Anchors in the source plan drifted against coder/coder HEAD; line numbers were re-confirmed before editing. Two siblings the plan did not name were also updated: chatprompt.isSubagentLifecycleToolName and the plan-mode help text in subagent_catalog.go. TestWaitAgentTimeoutLeavesRecordingRunning encoded the old timeout-as-error behavior and was updated to the new contract.

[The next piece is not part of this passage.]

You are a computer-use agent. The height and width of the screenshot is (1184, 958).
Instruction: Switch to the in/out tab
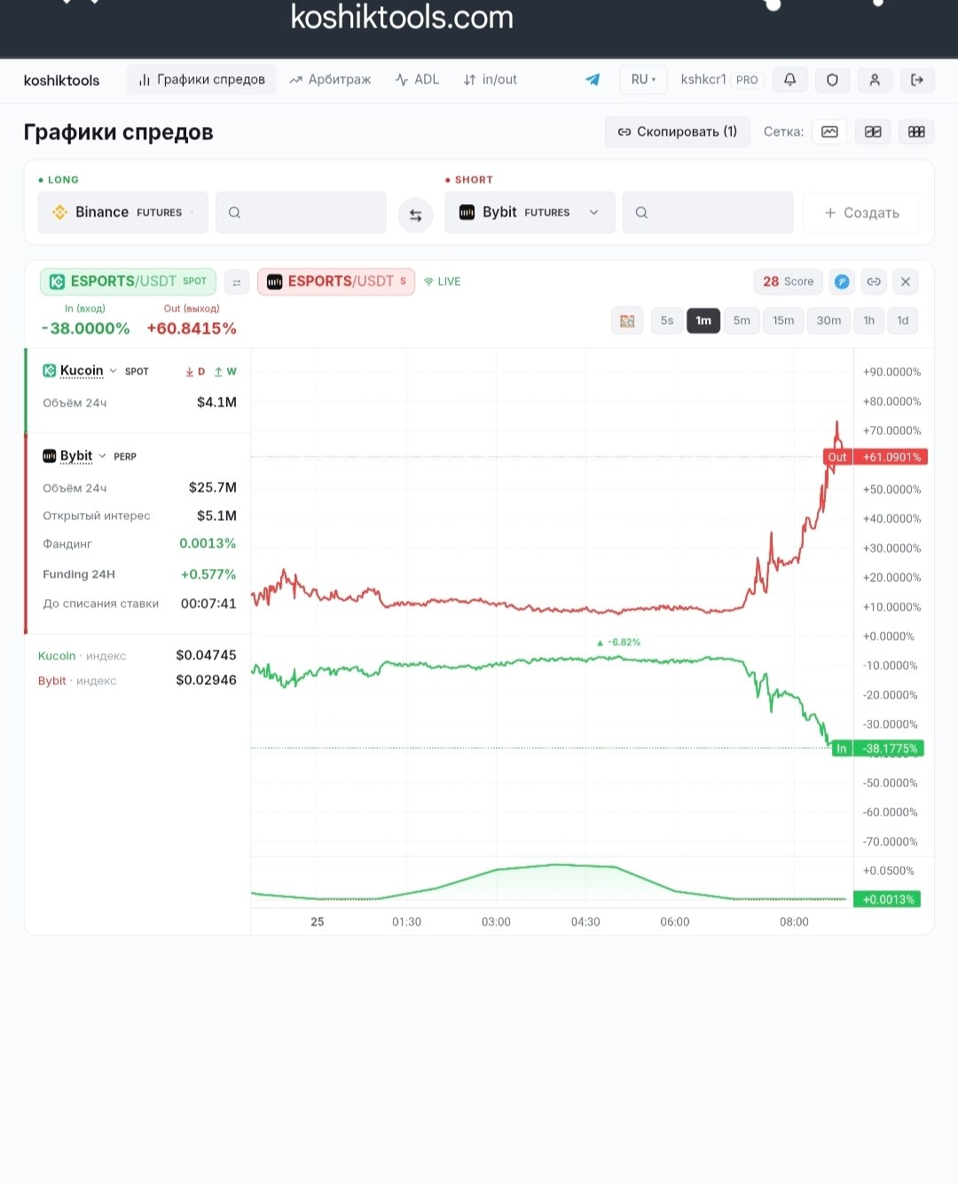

The full deep-plan, decision log, and product analysis live in a personal, gitignored repo and are not linked here.

Implements CODAGT-512.

🤖 This PR was created with the help of Coder Agents, and will be reviewed by a human. 🏂🏻

The orchestration tools work, but they tell the orchestrator the wrong
story, so it acts on the misframing. wait_agent says "final response"
and returns a bare error on timeout, which reads as failure rather than
"still working." spawn_agent frames a spawn-wait-done lifecycle, so the
orchestrator never learns agents persist and can be reused. close_agent
sounds like it destroys when it only interrupts, message_agent hides its
queue and interrupt behavior, and there is no way to list spawned agents
to recover the fleet after a compaction.

This is measured, not hypothesized: in the personal-agent chat snapshots
~23% of wait_agent calls time out and ~10% of delegated agents are never
cleanly collected. A retry-disciplined harness orphans ~0% with the same
descriptions, so the give-up is decided against the tool response and the
missing hygiene guidance, not against the description.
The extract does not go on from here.